5.2.1 When does section 3 apply?

As outlined, above, it will apply to commercial contracts (not consumer contracts) where one party deals on the other's written standard terms of business in which the clause seeks to exclude the other’s liability for breach. The expression … ‘deals on the other's written standard terms of business’ is not defined or explained by the UCTA 1977, but case law seems to indicate that it is that ‘standard terms of business’ would embrace the standard terms of a third party, e.g. a trade association, incorporated into the contract by reference or by course of dealing: African Export-Import Bank v Shebah Exploration and Production Co Ltd [2016] EWHC 311 (Comm).

Where negotiations have taken place around standard terms before the contract is made, and amendments agreed, it is a question of fact whether one party can be said to have dealt on those standard terms. However, the intention of the provision is that it should apply where there is no breach of contract at all, but where the obligation as to performance has been limited or qualified.

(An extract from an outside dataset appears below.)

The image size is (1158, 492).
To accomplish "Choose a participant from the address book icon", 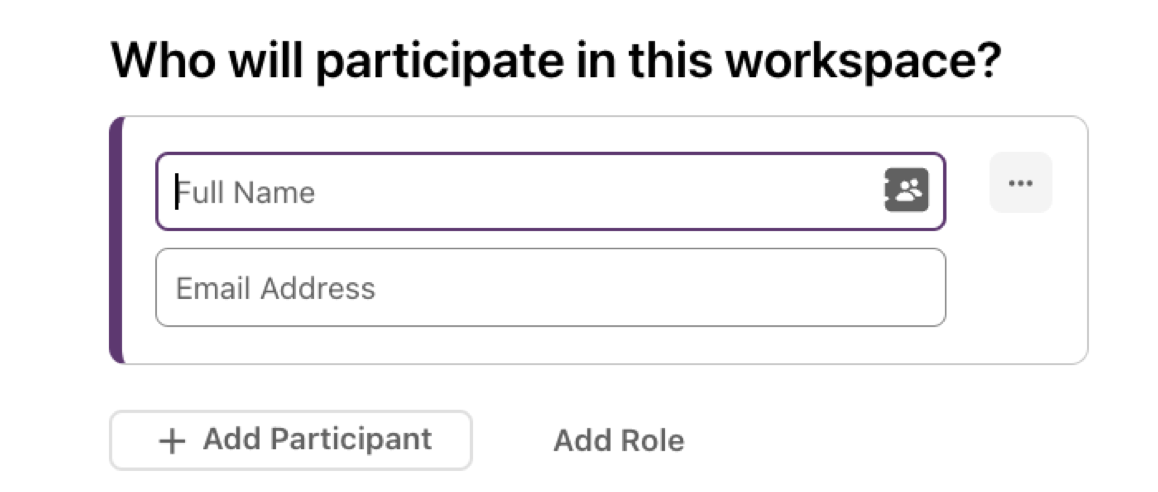I will (x=906, y=191).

The burden of proving a dealing on standard terms lies with the party who alleges s. 3 UCTA 1977 applies: British Fermentation Products Ltd v Compair Reavell Ltd (1999) 66 Const. L.R. 1.

There are no definitions given to explain what ‘on the other’s standard written terms of business’ and ‘deals’ mean. McKendrick (2013, p. 199) identifies four questions that may arise:

  1. Does the term ‘written’ exclude contracts that are part-written and part-verbal?

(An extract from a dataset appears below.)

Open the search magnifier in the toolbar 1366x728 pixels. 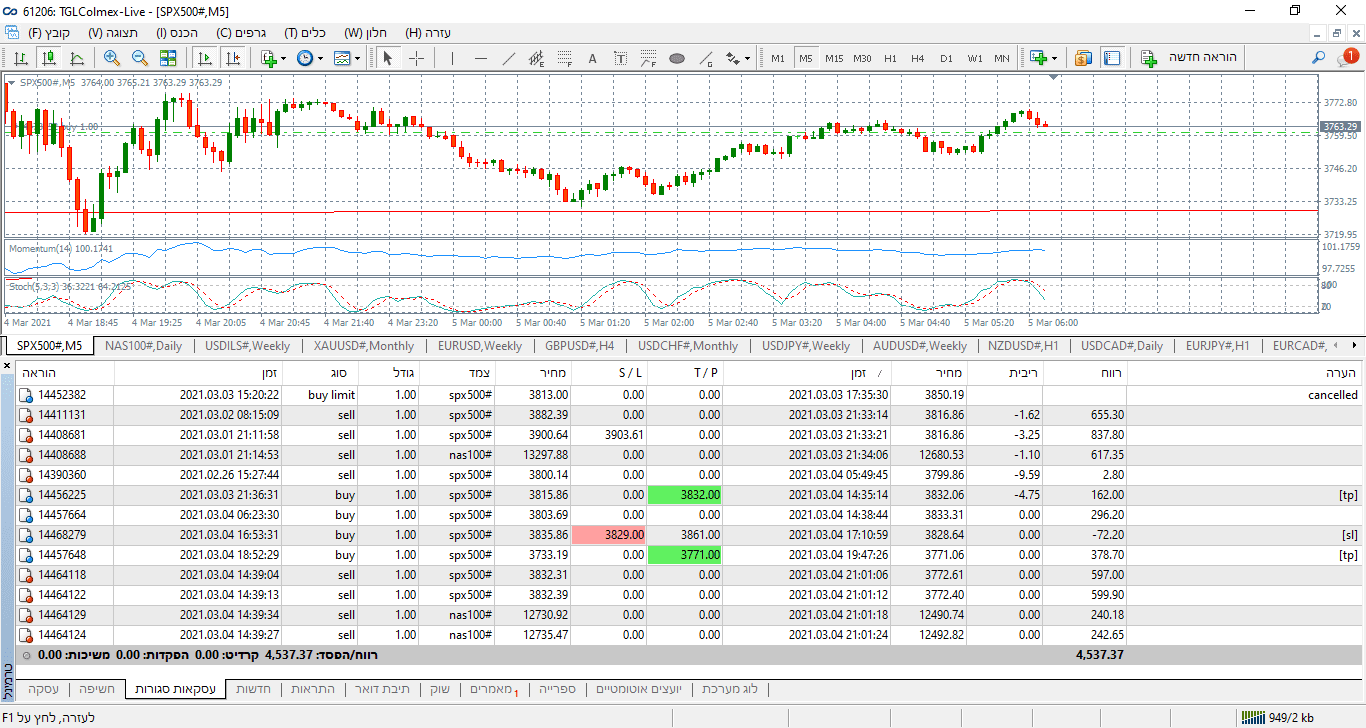[1319, 58]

    To date, there has not been any case law on this issue.

  1. How much change to the terms is needed before they are no longer ‘standard’?

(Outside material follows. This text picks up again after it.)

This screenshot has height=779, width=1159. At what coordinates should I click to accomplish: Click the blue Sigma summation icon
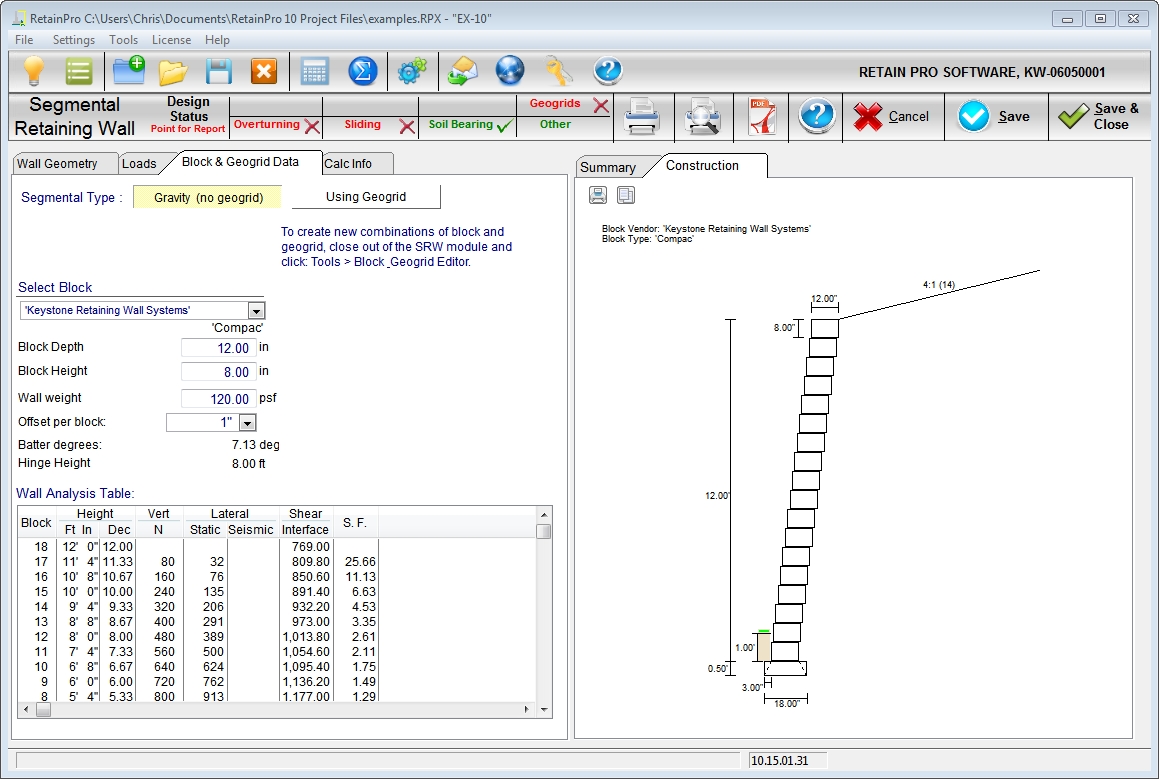(362, 71)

    In Chester Grosvenor Hotel Co Ltd v Alfred McAlpine Management Ltd (1991) 56 BLR 115, it was stated that the term ‘standard’ required a party to regard them as their standard terms and ‘habitually contract on those terms’. It was a question of ‘fact and degree’ as to the extent these had been altered on this or previous occasions (per Judge Stannard at p. 131).

  1. What does the word ‘deals’ mean?

    The word ‘deals’ has been held to mean ‘makes a deal’ so any negotiations over the terms prior to forming the contract are irrelevant if the standard terms are then used. However, if these negotiations have led to a significant difference in the terms, then the parties are not dealing on the standard terms (Yuanda (UK) Co Ltd v WW Gear Construction Ltd [2010] EWHC 720 (TCC), [2011] 1 All ER (Comm) 550).

  1. What does the word ‘other’s’ mean?

    In some industries, such as construction, it is common practice for organisations to produce model forms of contract for parties to use. It is not clear whether section 3 applies to standard terms produced by third parties. In the case of British Fermentation Products Ltd v Compair Reavell Ltd [1999] 2 All ER (Comm) 389, it was held that it did not as the model form used was not the defendant’s own standard terms.